> The problem:
Your answer must be an exact copy of the data below.

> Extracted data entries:
***
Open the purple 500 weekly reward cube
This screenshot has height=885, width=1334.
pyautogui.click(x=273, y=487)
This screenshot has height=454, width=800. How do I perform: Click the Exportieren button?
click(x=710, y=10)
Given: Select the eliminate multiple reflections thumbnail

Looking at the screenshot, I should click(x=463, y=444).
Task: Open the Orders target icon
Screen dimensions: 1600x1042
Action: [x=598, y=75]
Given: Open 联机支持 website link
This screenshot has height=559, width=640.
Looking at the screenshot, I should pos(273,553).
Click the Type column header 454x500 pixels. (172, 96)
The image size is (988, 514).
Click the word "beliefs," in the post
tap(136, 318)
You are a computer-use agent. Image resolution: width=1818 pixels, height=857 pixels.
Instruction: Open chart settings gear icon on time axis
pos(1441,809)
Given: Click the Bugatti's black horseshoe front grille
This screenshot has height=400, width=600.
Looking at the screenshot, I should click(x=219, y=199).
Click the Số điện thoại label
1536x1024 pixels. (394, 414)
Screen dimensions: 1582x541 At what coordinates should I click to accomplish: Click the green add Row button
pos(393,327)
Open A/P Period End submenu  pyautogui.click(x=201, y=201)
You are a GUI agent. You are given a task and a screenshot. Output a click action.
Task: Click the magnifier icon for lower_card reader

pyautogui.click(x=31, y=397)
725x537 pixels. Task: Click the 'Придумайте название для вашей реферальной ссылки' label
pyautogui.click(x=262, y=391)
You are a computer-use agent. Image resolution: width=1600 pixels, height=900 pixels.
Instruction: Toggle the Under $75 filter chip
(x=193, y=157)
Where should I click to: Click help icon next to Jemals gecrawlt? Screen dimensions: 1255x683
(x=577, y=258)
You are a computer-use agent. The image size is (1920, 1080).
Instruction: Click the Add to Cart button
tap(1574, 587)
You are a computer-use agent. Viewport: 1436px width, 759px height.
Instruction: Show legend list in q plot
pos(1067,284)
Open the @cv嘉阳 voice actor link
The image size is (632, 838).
***
> Solution to the problem:
Open the purple 500 weekly reward cube
This screenshot has height=885, width=1334.
pyautogui.click(x=273, y=487)
This screenshot has height=454, width=800. How do I perform: Click the Exportieren button?
click(x=710, y=10)
Given: Select the eliminate multiple reflections thumbnail

Looking at the screenshot, I should click(x=463, y=444).
Task: Open the Orders target icon
Screen dimensions: 1600x1042
Action: [x=598, y=75]
Given: Open 联机支持 website link
This screenshot has height=559, width=640.
Looking at the screenshot, I should pos(273,553).
Click the Type column header 454x500 pixels. (172, 96)
The image size is (988, 514).
Click the word "beliefs," in the post
tap(136, 318)
You are a computer-use agent. Image resolution: width=1818 pixels, height=857 pixels.
Instruction: Open chart settings gear icon on time axis
pos(1441,809)
Given: Click the Bugatti's black horseshoe front grille
This screenshot has height=400, width=600.
Looking at the screenshot, I should click(x=219, y=199).
Click the Số điện thoại label
1536x1024 pixels. (394, 414)
Screen dimensions: 1582x541 At what coordinates should I click to accomplish: Click the green add Row button
pos(393,327)
Open A/P Period End submenu  pyautogui.click(x=201, y=201)
You are a GUI agent. You are given a task and a screenshot. Output a click action.
Task: Click the magnifier icon for lower_card reader

pyautogui.click(x=31, y=397)
725x537 pixels. Task: Click the 'Придумайте название для вашей реферальной ссылки' label
pyautogui.click(x=262, y=391)
You are a computer-use agent. Image resolution: width=1600 pixels, height=900 pixels.
Instruction: Toggle the Under $75 filter chip
(x=193, y=157)
Where should I click to: Click help icon next to Jemals gecrawlt? Screen dimensions: 1255x683
(x=577, y=258)
You are a computer-use agent. The image size is (1920, 1080).
Instruction: Click the Add to Cart button
tap(1574, 587)
You are a computer-use agent. Viewport: 1436px width, 759px height.
Instruction: Show legend list in q plot
pos(1067,284)
Open the @cv嘉阳 voice actor link
The image size is (632, 838).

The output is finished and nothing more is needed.